%%

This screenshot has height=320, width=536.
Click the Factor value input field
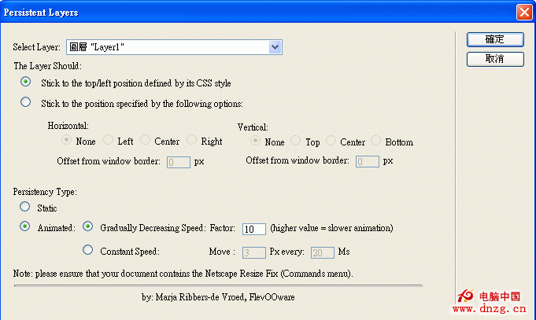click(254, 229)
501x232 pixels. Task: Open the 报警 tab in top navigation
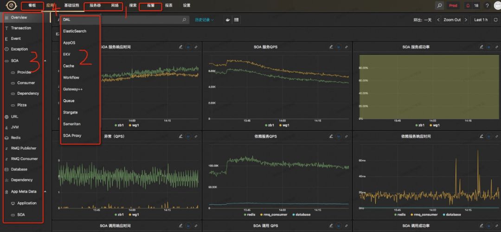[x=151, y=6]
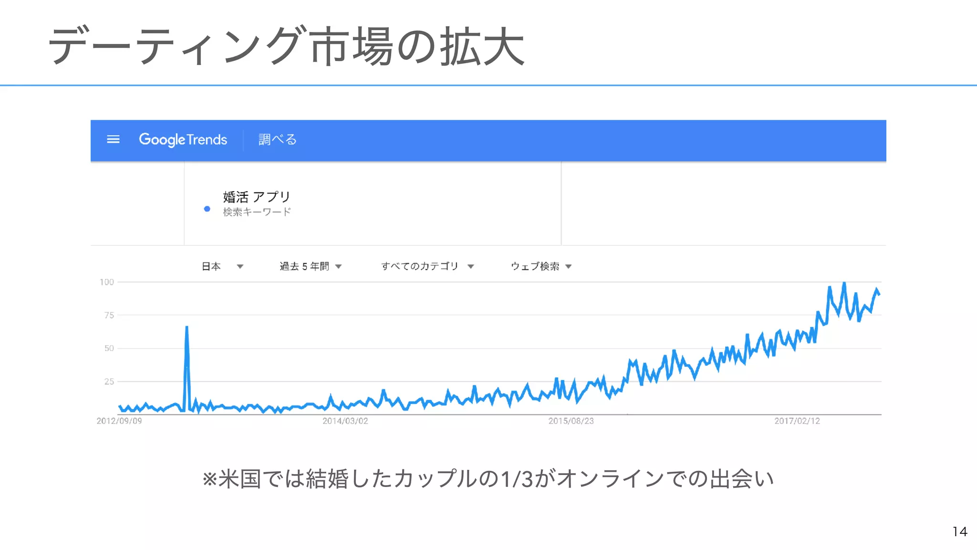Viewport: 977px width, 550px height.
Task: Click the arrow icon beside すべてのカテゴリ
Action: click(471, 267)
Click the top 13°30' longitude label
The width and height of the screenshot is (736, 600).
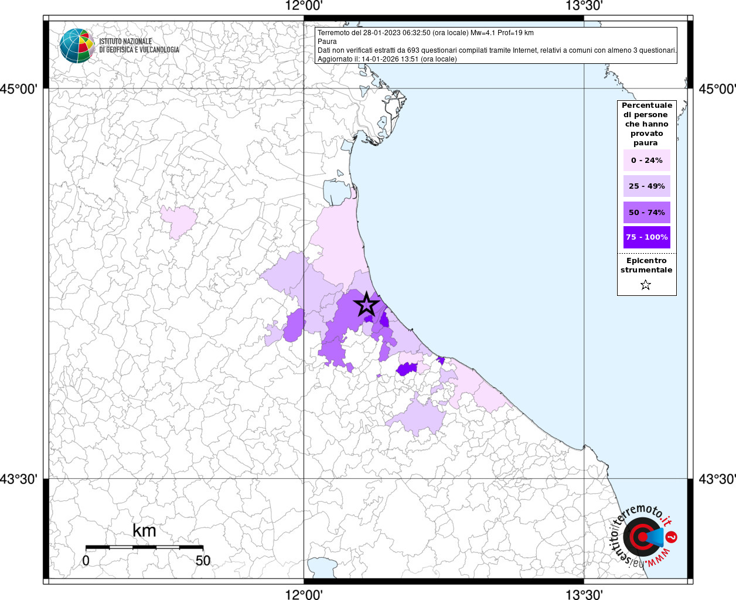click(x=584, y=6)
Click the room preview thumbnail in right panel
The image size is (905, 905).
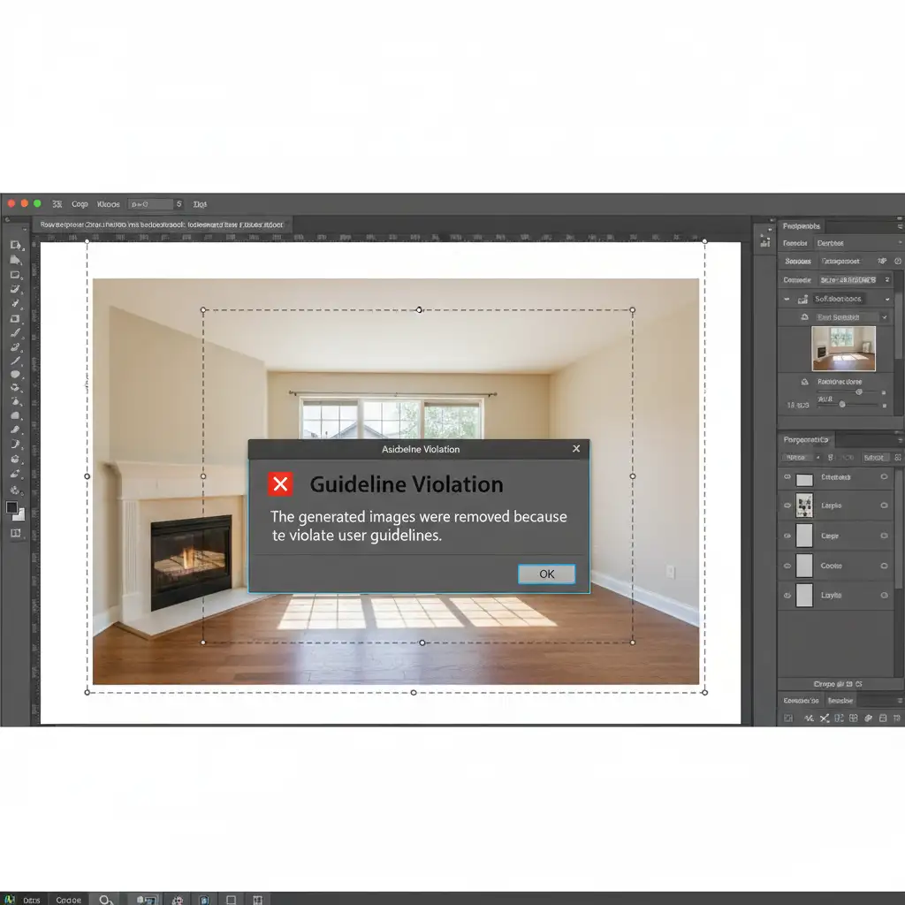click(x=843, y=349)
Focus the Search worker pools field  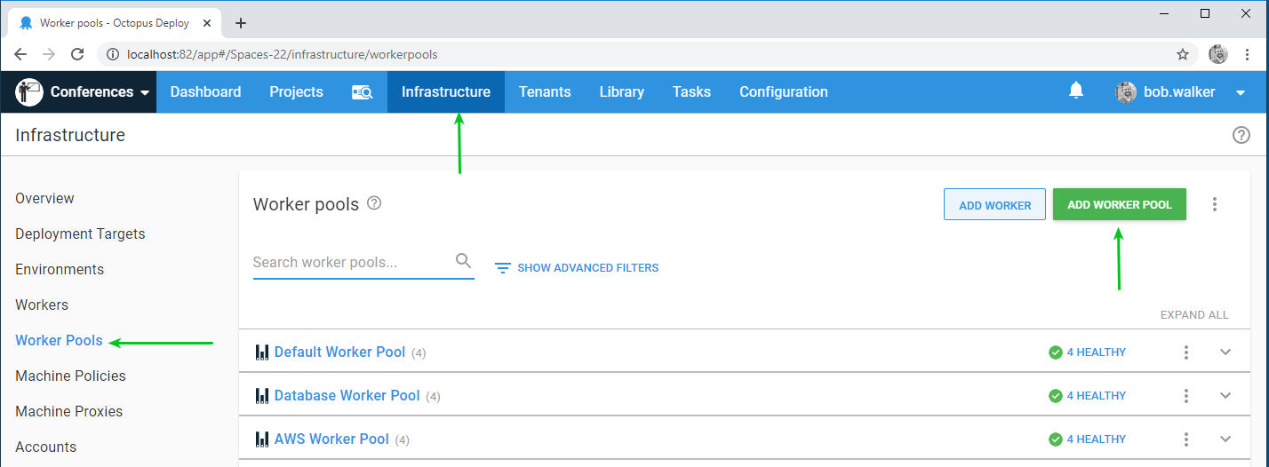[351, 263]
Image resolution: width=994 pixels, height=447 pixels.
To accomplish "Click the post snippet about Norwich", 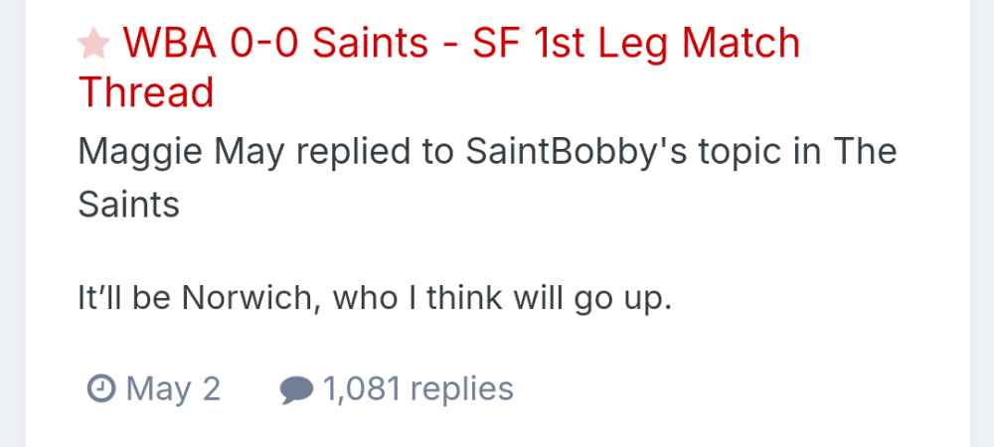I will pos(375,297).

%%
%%

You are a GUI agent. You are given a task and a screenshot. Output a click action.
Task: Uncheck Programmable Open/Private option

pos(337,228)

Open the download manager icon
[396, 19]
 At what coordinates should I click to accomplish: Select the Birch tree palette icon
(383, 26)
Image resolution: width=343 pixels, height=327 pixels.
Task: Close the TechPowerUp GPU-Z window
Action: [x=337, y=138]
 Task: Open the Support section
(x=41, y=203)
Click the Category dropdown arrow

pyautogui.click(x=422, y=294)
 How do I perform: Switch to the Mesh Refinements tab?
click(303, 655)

%%
%%

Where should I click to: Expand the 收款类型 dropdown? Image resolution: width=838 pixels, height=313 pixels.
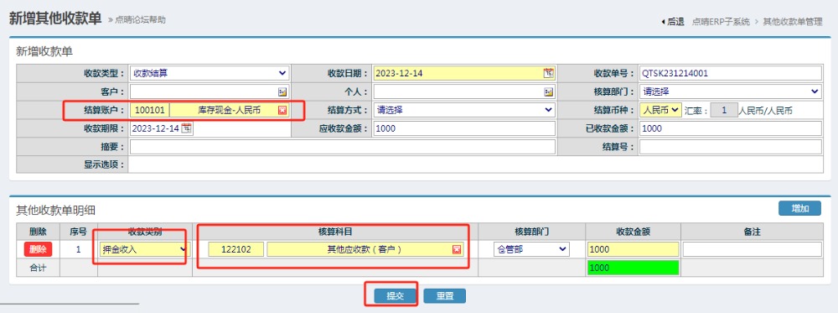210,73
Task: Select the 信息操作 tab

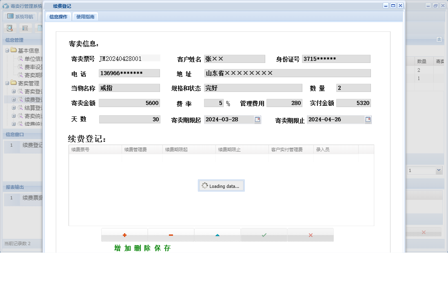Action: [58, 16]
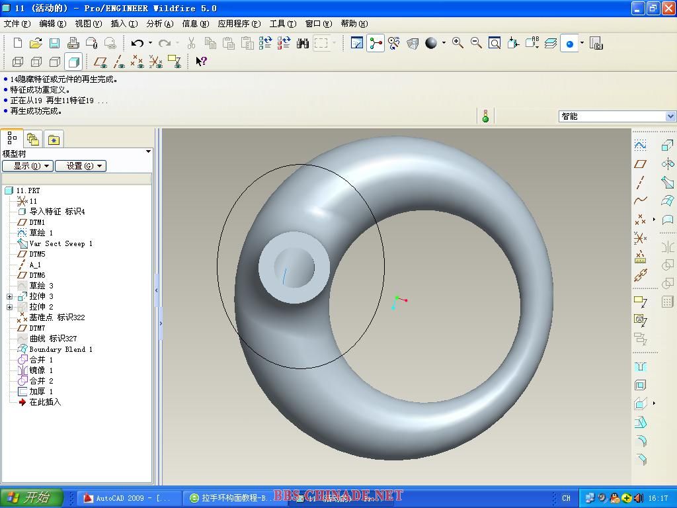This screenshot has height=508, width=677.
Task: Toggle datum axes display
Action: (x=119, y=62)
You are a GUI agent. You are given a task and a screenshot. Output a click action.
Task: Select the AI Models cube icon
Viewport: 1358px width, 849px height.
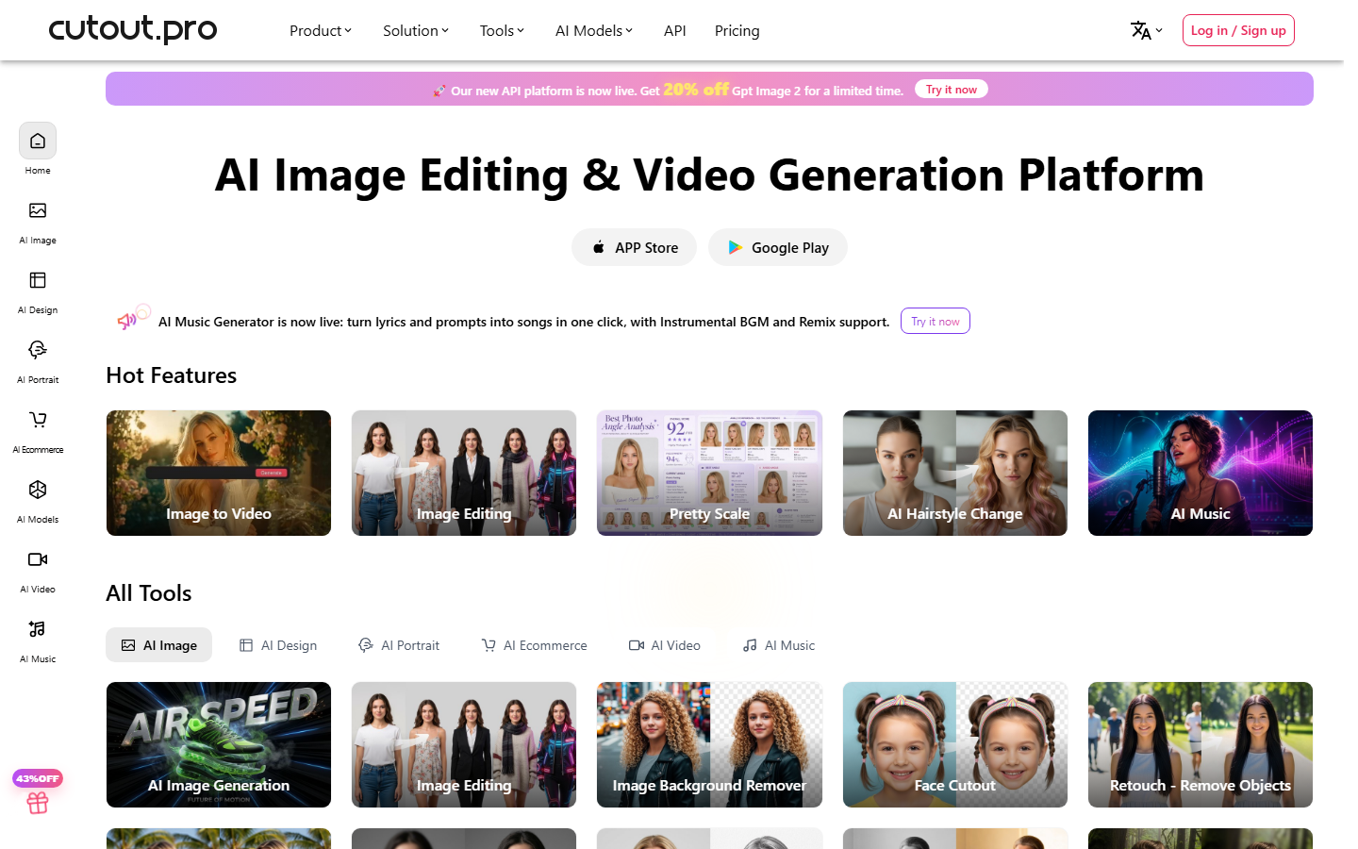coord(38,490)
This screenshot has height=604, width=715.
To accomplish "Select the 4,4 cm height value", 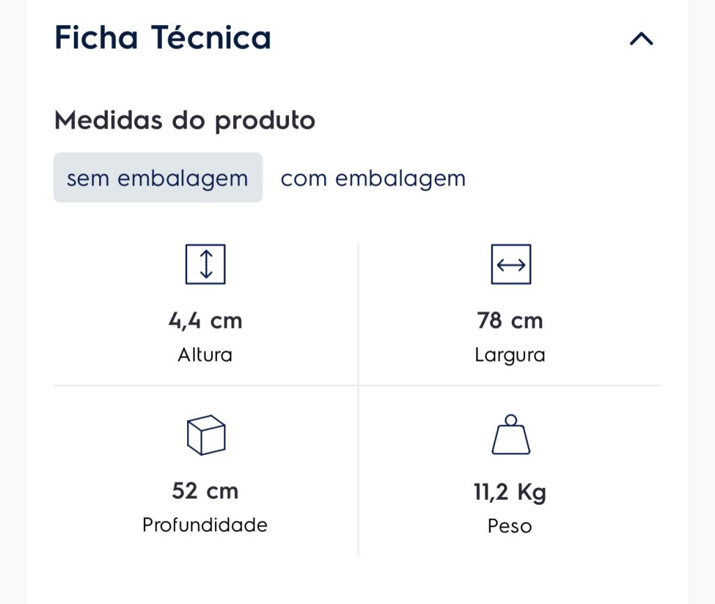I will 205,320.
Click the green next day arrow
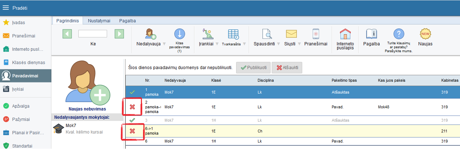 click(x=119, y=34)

%%

--- Task ---
Return exactly the lines above, from the one with "Task: Select the 信息操作 tab" up to and including the one with "Task: Select the AI Models cube icon", and include no pictures.

--- Written response ---
Task: Select the 信息操作 tab

Action: [58, 16]
This screenshot has height=508, width=677.
Task: Toggle datum axes display
Action: (x=119, y=62)
You are a GUI agent. You are given a task and a screenshot. Output a click action.
Task: Select the AI Models cube icon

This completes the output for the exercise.